I was working on a formula and got a headache

Essentially you need to check in set 3 that the data exists at all (since you have some that stop at set 2), probably best accomplished by checking the total len() vs the len() of set 1 + set 2 + a period

Then you need to do a find of the next period starting at the end of the first two strings together and check the length to see if its 5, otherwise that value goes to set 4 (in set 4's own formula)..

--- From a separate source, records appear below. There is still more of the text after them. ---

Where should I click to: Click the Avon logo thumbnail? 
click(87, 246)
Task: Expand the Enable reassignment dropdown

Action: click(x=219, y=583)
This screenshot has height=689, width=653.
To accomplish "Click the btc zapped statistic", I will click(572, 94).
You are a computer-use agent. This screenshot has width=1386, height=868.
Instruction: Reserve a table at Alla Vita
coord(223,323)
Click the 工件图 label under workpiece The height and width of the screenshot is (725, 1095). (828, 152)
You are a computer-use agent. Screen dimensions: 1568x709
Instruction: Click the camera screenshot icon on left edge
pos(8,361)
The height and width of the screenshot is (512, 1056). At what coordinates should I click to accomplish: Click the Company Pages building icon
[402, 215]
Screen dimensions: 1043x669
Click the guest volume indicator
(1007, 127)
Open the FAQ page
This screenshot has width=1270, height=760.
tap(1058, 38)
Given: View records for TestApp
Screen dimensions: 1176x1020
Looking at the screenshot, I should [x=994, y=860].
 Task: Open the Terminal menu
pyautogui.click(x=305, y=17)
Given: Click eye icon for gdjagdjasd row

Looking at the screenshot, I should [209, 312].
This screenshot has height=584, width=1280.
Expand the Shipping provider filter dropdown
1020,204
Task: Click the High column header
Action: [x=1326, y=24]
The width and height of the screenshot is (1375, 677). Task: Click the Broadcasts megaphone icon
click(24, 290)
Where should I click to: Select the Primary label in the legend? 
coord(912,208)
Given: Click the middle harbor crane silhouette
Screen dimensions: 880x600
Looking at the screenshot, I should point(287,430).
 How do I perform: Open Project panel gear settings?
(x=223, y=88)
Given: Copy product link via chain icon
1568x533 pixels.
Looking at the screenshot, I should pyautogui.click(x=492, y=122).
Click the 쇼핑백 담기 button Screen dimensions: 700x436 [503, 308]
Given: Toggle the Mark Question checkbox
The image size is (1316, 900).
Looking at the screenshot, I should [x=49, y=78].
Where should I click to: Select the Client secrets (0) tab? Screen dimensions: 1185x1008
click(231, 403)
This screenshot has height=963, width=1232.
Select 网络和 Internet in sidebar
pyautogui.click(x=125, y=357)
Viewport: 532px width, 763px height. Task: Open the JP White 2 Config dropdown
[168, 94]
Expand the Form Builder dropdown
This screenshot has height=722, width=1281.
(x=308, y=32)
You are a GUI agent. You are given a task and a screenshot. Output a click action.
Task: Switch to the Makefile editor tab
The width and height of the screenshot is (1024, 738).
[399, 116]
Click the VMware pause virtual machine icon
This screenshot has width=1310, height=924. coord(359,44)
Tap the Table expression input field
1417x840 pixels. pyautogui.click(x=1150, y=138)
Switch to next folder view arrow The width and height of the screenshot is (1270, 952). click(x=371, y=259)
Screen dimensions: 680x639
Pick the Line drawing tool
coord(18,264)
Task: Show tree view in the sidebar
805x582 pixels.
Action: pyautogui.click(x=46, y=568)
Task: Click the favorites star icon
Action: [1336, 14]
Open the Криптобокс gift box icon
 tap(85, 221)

and that's about the point I got a headache

I hope its enough to get you back on track, however...

 

[lbanham]

Thanks. I eventually got it to work by using your suggsestion of calculating the differing lengths and by adding two helper columns to calculate if there was 2 or 3 "." and then the subsequent position number of these. It was just Set 3 formula that needed adjusted. It is below incase it helps anyone else FYI . helper columns are J4 (".") and K4 (Position number)

Helper Columns
Firstly calculate how many "." are in a cell - IF($E4="",$J3,LEN($E4)-LEN(SUBSTITUTE($E4,".","")))
Second is the position of the last "." - IF($E4="",$K3,FIND("^^",SUBSTITUTE(Pivot!$E4,".","^^",$J4)))

Main Formula
IF($E4="",$H3,IF($J4=1,"",IF(IF(AND((LEN($E4)-FIND("^^",SUBSTITUTE(Pivot!$E4,".","^^",$J4))=5),$J4=2),MID($E4,$K4+1,5),MID($E4,$K4-5,5))=$G4,"",IF(AND((LEN($E4)-FIND("^^",SUBSTITUTE(Pivot!$E4,".","^^",$J4))=5),$J4=2),MID($E4,$K4+1,5),MID($E4,$K4-5,5)))))

This now works for all length variations and combinations of data sets. Phew! No doubt there is a cleaner way to do this, but it works for me just now.

Thanks again